Murat Akboğa, Aydın 24 ve Milliyet’in Konuğu Oldu
Ak-kar İnşaat ve Filo araç kiralama şirketinin sahibi işadamı Murat Akboğa, Aydın 24 Haber Genel Yayın Yönetmeni ve Milliyet’ten Servet Töz’ün sorularını yanıtladı.
Aydın 24 Haber ve Milliyet’in konuğu Ak-kar İnşaat ve Filo araç kiralama şirketinin sahibi işadamı Murat Akboğa. Murat Bey alçak gönüllü, maneviyatçı, entelektüel birikimi ile ön plana çıkan, ahlaki değerlere ve dürüstlüğe önem veren bir isim. Kendisinin gerek iş dünyasında ve gerekse siyaset çevrelerinde karşılığı olan bir isim. Aydın’da sevilen ve muhafazakâr kimliği ile ön plana çıkan bir isim. Aydınlılarla bütünleşmiş ve Aydın meselelerine kafa yoran bir isim. Yaklaşımları ve üslubu ile çoğu insanı sohbetine tiryaki yapan İşadamı Murat Akboğa’yı çalışma ofisinde ziyaret ettik. Aydın ve Aydın insanı ile bütünleşme sürecini konuştuk.
ÖNCELİKLE MURAT AKBOĞA KİMDİR?
Muhafazakâr bir ailenin en küçük ferdi olarak 1969 Diyarbakır’ da doğdum. Babam işadamı ve annem ev hanımıydı. İlkokul, ortaokul ve lise öğrenimini Diyarbakır’da tamamladım. İstanbul Teknik Üniversitesi petrol mühendisliği bölümü mezunuyum. Evli ve iki çocuk babasıyım.
İŞ HAYATINIZDAN KISACA BAHSEDER MİSİNİZ?
Ben iş bulma konusunda kendimi şanslı hissetmişimdir, bu konuda sıkıntı çekmedim. İyi bir üniversite den mezun olmanın avantajını hep yaşadım. Türkiye’nin sayılı firmalarından Demirören şirketler grubunda iş hayatına başladım. İşletme mühendisi olarak başladığım şirkette sonraları Tesis Müdürü olarak görevime devam ettim. Bir sürede Shell gaz da görev yaptıktan sonra Milangaz A.Ş. nin Aydın Tesisinde Tesis Müdürü olarak iş hayatıma devam ettim. 2005 yılından itibaren Mimar Otomotiv’de bünyesinde barındıran Yavuz Şirketler grubunda Yönetim Kurulu üyesi ve Genel koordinatör olarak görev yaptım. 2007 yılında kendi şirketimin başına geçtim. İnşaat ve filo araç kiralama sektöründe faaliyetlerime devam etmekteyim.

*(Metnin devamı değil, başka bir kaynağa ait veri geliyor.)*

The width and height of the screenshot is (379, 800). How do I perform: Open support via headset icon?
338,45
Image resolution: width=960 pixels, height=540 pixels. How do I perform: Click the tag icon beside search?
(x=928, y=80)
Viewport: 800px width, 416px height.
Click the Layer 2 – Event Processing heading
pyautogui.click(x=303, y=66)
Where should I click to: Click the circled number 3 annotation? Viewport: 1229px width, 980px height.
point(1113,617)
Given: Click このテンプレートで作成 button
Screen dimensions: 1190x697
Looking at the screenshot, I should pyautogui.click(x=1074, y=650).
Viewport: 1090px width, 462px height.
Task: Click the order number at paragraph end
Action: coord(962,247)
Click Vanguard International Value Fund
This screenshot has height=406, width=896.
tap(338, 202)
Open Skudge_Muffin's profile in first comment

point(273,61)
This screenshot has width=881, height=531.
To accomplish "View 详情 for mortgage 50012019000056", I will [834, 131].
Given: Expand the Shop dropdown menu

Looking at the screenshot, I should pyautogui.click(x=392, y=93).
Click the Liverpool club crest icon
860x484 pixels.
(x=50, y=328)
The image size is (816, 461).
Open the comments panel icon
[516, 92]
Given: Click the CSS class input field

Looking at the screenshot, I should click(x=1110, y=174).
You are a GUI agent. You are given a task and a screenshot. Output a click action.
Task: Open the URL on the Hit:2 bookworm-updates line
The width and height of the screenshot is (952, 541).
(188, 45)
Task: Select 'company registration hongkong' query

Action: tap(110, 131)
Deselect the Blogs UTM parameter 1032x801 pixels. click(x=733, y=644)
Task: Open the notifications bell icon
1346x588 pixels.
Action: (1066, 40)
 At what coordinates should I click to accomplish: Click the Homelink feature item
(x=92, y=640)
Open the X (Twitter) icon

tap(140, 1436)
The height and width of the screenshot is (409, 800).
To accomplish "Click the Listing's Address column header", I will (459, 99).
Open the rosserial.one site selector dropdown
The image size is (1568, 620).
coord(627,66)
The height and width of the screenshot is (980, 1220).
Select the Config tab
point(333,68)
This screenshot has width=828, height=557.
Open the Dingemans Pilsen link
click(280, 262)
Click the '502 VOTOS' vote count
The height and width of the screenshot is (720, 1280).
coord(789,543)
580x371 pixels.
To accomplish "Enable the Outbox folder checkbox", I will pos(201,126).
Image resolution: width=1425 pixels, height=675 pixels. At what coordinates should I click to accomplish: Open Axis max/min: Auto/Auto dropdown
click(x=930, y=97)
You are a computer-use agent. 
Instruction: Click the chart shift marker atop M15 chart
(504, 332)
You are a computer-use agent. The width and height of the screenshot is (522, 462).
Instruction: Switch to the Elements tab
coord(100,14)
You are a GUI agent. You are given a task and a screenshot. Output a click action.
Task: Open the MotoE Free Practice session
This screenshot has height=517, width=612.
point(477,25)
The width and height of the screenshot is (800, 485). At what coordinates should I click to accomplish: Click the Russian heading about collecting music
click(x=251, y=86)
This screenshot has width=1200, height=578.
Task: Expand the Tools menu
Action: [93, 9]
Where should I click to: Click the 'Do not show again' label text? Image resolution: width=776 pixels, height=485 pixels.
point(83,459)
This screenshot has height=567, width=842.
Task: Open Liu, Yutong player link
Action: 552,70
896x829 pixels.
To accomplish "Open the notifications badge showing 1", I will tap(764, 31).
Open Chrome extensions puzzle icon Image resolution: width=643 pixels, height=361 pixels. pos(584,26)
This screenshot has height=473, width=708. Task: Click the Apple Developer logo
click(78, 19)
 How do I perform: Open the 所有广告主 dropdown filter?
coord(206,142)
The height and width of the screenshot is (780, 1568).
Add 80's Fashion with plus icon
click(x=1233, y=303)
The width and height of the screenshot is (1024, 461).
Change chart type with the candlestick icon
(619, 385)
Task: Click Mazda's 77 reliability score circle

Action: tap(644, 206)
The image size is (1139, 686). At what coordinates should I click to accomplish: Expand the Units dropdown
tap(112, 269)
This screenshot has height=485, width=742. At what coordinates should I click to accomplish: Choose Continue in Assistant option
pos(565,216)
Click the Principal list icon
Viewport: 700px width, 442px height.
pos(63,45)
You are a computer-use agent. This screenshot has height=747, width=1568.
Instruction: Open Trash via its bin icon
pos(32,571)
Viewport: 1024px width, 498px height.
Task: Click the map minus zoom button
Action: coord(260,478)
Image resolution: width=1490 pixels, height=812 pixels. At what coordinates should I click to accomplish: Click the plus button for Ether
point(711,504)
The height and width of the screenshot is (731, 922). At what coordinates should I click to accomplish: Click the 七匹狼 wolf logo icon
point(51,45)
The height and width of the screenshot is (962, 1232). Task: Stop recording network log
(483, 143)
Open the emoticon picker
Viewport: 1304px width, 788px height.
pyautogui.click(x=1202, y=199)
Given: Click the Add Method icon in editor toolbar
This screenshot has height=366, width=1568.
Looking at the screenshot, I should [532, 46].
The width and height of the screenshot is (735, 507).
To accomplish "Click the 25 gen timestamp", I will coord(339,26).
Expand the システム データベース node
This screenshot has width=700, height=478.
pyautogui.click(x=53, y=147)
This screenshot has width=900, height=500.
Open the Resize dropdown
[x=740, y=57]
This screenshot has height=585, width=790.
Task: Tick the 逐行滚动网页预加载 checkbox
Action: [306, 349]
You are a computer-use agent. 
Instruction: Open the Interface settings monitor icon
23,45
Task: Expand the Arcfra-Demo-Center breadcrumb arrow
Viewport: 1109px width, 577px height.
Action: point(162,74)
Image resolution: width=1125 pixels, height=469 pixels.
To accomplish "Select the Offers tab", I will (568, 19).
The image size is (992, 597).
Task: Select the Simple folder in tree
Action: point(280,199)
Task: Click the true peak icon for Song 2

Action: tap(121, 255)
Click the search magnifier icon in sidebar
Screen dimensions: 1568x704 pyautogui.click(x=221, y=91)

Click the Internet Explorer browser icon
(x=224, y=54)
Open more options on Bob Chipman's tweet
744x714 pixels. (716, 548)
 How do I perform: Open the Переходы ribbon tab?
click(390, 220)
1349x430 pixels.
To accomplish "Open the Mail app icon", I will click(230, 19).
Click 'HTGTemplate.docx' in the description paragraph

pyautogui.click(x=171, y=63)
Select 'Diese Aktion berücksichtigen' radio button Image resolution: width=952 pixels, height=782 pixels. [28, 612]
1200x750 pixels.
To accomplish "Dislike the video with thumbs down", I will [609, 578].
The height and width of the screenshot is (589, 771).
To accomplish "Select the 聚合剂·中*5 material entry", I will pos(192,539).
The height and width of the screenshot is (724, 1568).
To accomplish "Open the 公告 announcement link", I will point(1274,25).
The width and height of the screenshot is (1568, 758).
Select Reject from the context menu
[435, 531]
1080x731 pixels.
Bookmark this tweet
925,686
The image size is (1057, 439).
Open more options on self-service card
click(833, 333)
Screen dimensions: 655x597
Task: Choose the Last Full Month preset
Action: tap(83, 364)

PEKİ AYDIN'A GELİŞİNİZ NASIL OLDU?
Aydın iline gelişim son derece ilginçtir. Eşimin Denizlili olması dolayısıyla Aydın’dan gelip geçmemiz eksik olmuyordu. Aydın’da akrabalarımız vardı. Yıllık izine her gelişimizde Aydına akrabalarımıza uğrardık . Bir gün İzmir’e giderken Aydın’dan geçiyorduk. Sürekli olarak Aydın’ın dokusu, iklimi, temizliğini konuşurduk. Tam bu sırada eşimin şöyle bir duası oldu. “Yarabbi böyle güzel bir şehirde yaşamayı bize de nasip et. İnşallah Aydın’a yerleşiriz ve Aydında yaşarız.” Benim de ilk tepkim olumlu oldu.
Eşimin bu duasından çok etkilendim. Aydın’ın eğitimde ki durumu, Aydın insanının sıcakkanlılığı bizi etkiliyordu. Çocuklarımızın da burada eğitimlerini devam etmesini düşünerek Aydın’da yaşamayı içimden geçirdim. Kısa bir süre sonra Demirören grubundan Aydın Tesis Müdürlüğü teklifi gelince tereddütsüz kabul ettim. Şimdi iyi ki gelmişiz diyorum. Aydın’a geliş maceramız böyle oldu.
HAYATINIZA YÖN VEREN BİR DÖNEMİNİZ OLDU MU?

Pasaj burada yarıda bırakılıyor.